The film directed by Alma Har’el delves into the complications and contradictions that live inside human emotions. To develop the metaphor of Eros and Thanatos, the filmmaker follows three couples in different parts of the world who are going through the same issue: a fork in the road caused by a truth of the past.
Blake is a stripper in Alaska who feels sexually unsatisfied due to her partner Joel having a disability. Victory is a street musician in New York who finds it hard to find love while also dealing with her mother’s absence. Meanwhile in Hawaii, Will deals with the news that his best friend is his son’s biological father.
What does one do in these moments of uncertainty? When encountering these stories, we realize that while love is necessary to survive life, it can also lead us to infinite despair. Through this point, we can reach two conclusions: we either embrace all those problems and discover we can still rise above them all, or we say goodbye and try to start again.
Har’el explained that she made the film after going through a separation herself. “I was separating from my husband, who’s now my best friend —and that transition was painful. It took years. Some of the biggest lessons we need to learn about loving life and ourselves come from love that didn’t meet our expectations.”
Har’el took her internal monologues and translated them into film. In LoveTrue we learn the past, present, and somewhat future of the characters. Viewers are able to contextualize and understand the complication on a deeper level. We see how the guilty party is not the one inflicting pain, but the martyr who internalizes.

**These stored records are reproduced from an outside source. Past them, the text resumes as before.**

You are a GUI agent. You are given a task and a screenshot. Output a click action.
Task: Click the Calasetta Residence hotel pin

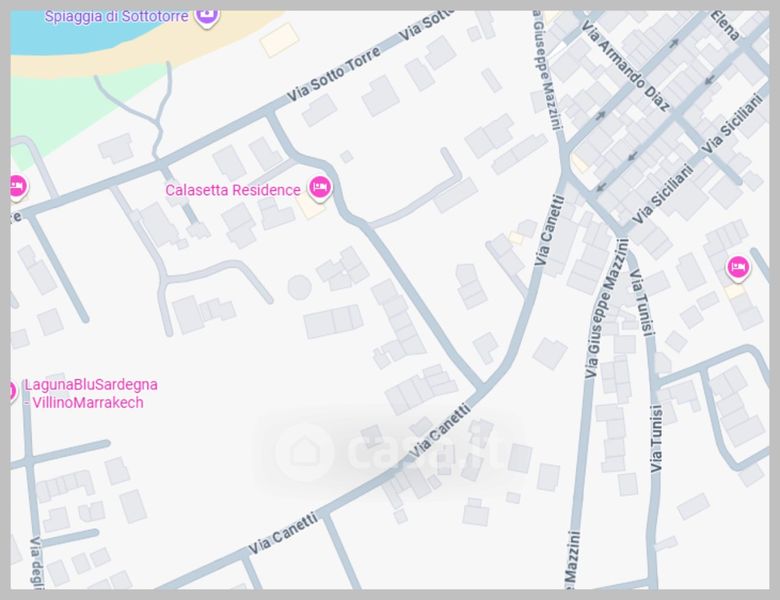click(x=319, y=188)
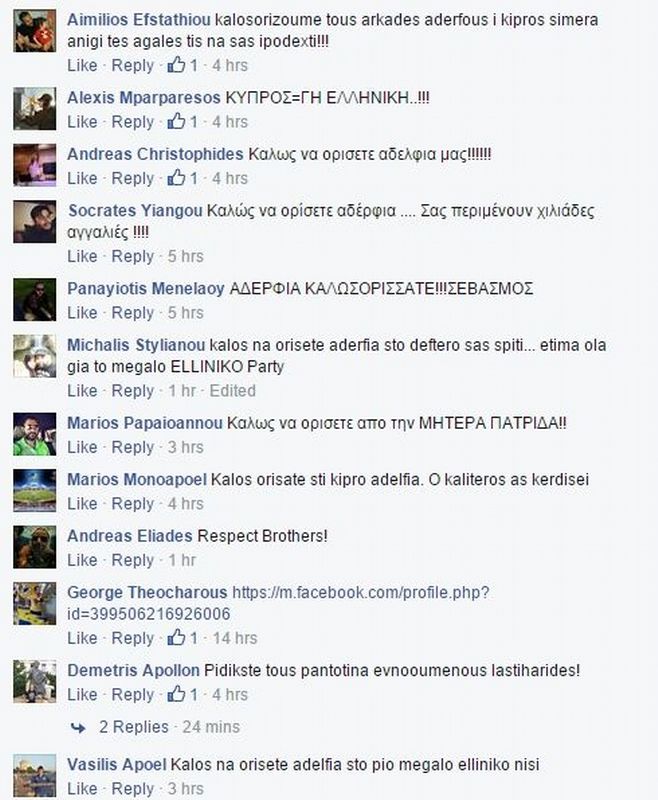Open Marios Monoapoel's stadium avatar

point(35,490)
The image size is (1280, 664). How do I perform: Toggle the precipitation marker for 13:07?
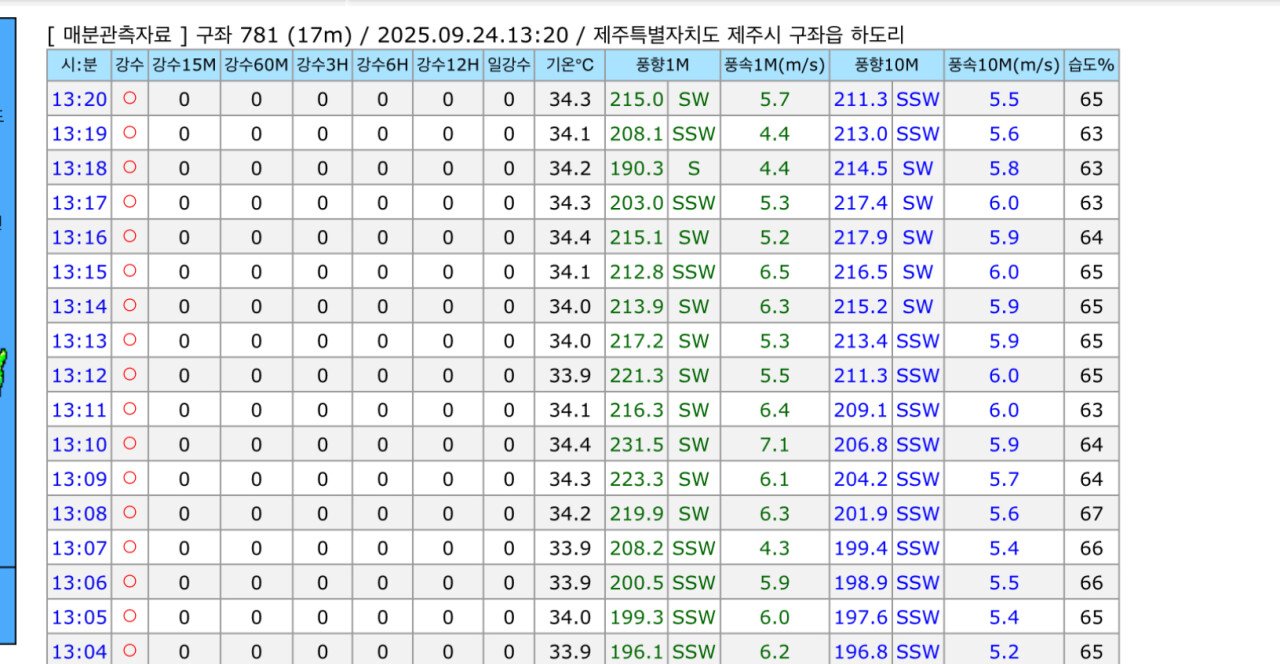[x=129, y=547]
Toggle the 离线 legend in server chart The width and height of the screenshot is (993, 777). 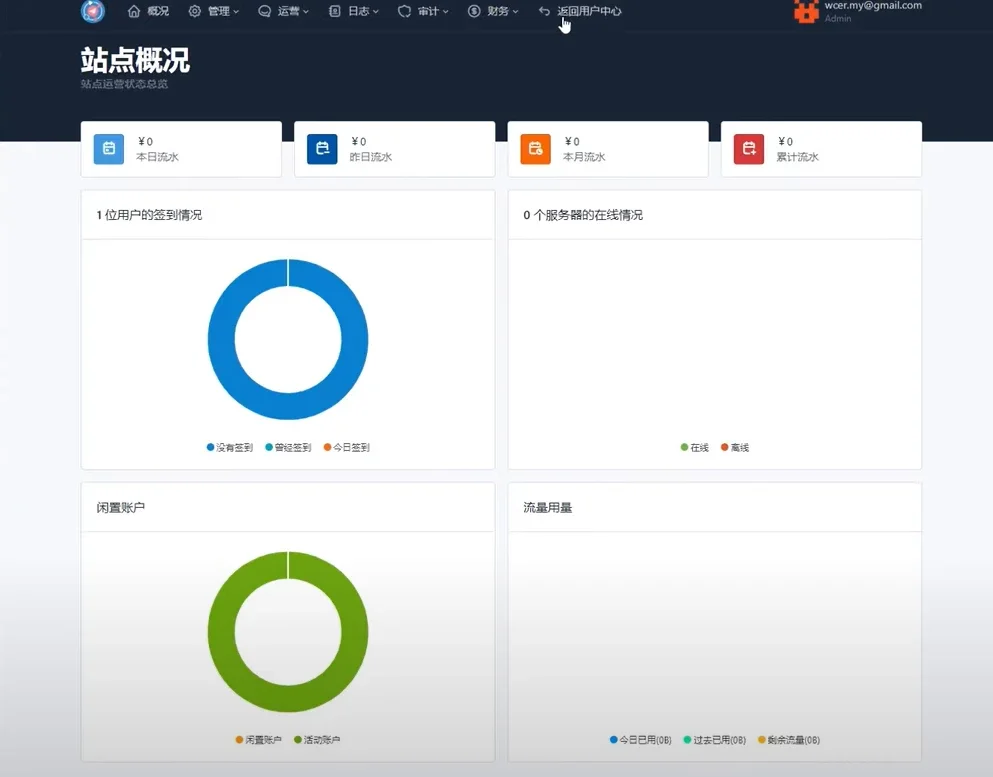737,447
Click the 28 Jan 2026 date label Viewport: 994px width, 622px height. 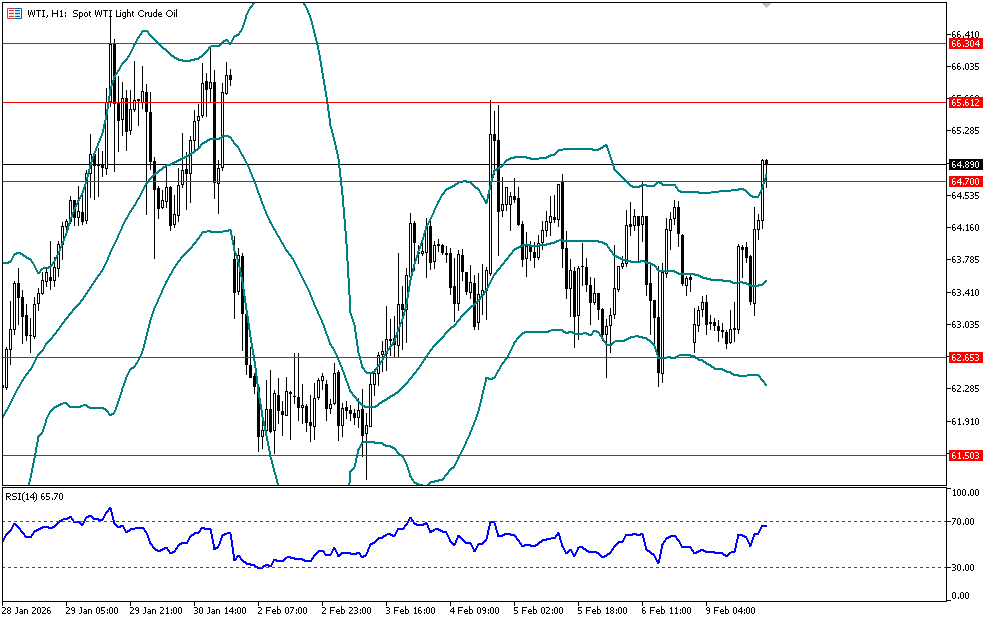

These strands of narrative are hand-woven by Har’el through performance and psychodrama, making it the most interesting part of the film. Everyone becomes an actor, but eventually the mask must come off.
LoveTrue is about hitting a wall; it’s about coming to the realization that both present and future hurt because of a wrong choice in the past. Nonetheless, how can we be happy if we carry a ghost of self-pity around?
The film was released in 2016 under the production of Shia Labeouf, who met Alma Har’el while filming a Sigur Rós video. The score, composed by Flying Lotus, submerges us into the experimental environment of the tired subject of love.